Poet Yeva Johnson, Part 2

In this podcast, Yeva picks up where she left off in Part 1. She backs up from her time in Brazil to tell us about peace camps she went to as a kid, and how that took her to places like Tanzania. As the kids who went the camps got older, they started having reunions they dubbed "seminar camps." As a teen, Yeva went to one such reunion the French Alps. Years later, as a college student in Brazil, she was on staff as a seminar camp, coming full circle.

Back in Rhode Island, she went straight into medical school. Returned from her time abroad as a young adult, Yeva noted the material abundance found in US versus a place like Brazil. She says she almost quit med school because it was so intense, but she ended up sticking with it. Once her education really ramped up, things like writing for the newspaper and playing flute fell by the wayside.

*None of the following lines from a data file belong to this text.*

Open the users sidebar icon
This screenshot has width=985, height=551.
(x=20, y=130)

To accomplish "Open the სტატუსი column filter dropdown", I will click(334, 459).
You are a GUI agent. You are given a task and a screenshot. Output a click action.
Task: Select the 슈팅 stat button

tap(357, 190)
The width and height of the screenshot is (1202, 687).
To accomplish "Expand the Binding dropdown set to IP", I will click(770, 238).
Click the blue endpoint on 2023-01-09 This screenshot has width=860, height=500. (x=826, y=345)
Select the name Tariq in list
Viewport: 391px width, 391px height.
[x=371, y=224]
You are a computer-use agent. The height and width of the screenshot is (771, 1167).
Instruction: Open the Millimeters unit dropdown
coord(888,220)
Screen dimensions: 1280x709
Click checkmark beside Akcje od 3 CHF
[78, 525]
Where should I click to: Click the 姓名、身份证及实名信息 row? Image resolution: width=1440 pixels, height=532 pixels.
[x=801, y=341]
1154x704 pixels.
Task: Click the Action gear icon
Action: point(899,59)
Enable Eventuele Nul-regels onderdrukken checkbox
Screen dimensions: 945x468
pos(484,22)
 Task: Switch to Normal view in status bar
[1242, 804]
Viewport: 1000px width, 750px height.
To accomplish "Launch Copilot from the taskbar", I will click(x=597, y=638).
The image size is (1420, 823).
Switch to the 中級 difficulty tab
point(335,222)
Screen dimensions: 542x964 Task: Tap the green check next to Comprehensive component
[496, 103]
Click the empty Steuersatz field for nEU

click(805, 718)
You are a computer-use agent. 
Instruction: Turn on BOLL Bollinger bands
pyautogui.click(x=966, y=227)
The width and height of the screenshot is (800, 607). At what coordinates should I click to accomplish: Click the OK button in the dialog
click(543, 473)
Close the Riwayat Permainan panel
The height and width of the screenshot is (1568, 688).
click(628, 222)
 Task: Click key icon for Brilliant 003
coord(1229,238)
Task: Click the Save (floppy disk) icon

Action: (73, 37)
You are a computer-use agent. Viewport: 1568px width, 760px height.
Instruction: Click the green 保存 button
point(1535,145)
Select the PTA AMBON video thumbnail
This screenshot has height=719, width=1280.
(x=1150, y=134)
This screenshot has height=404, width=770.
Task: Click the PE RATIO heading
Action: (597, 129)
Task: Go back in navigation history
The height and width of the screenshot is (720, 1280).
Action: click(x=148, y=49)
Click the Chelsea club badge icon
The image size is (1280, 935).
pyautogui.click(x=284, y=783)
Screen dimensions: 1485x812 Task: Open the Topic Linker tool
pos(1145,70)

Yeva explains that it was during her time in med school that HIV/AIDS started becoming known. But that wasn't necessarily what brought her west to San Francisco. She cites a spring break trip to The City while she was still in med school that sealed the deal for her—that, a brush with Armistead Maupin, and getting matched with a program at San Francisco General Hospital in family medicine serving underserved populations.

Just before her move here in 1990, she came out to help with Loma Prieta earthquake recovery efforts. She did her training, met a partner, had kids, and has worked a lot since her move. Yeva also discovered poetry and shares the story of how that happened.

We end this episode with Yeva's thoughts on San Francisco today as well as what could be in store for The City's future. And then she reads one of her poems: "Incantation for Black Lives to Remain in Focus After the Outrage Fades."

We recorded this podcast at Shakespeare Garden in Golden Gate Park in September 2021.